Abstract

We aimed to cluster deceased donor kidney transplant recipients with prolonged cold ischemia time (CIT) using an unsupervised machine learning approach. We performed consensus cluster analysis on 11615 deceased donor kidney transplant patients with CIT exceeding 24h using OPTN/UNOS data from 2015 to 2019. Cluster characteristics of clinical significance were identified, and post-transplant outcomes were compared. Consensus cluster analysis identified two clinically distinct clusters. Cluster 1 was characterized by young, non-diabetic patients who received kidney transplants from young, non-hypertensive, non-ECD deceased donors with lower KDPI scores.
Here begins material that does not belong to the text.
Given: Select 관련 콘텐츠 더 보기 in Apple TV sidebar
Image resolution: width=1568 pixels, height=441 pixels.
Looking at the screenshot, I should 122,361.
In contrast, the patients in cluster 2 were older and more likely to have diabetes. Cluster 2 recipients were more likely to receive transplants from older donors with a higher KDPI. There was lower use of machine perfusion in Cluster 1 and incrementally longer CIT in Cluster 2. Cluster 2 had a higher incidence of delayed graft function (42%vs. 29%), and lower 1-year patient (95%vs. 98%) and death-censored (95%vs. 97%) graft survival compared to Cluster 1. Unsupervised machine learning characterized deceased donor kidney transplant recipients with prolonged CIT into two clusters with differing outcomes. Although Cluster 1 had more favorable recipient and donor characteristics and better survival, the outcomes observed in Cluster 2 were also satisfactory. Overall, both clusters demonstrated good survival suggesting opportunities for transplant centers to incrementally increase CIT.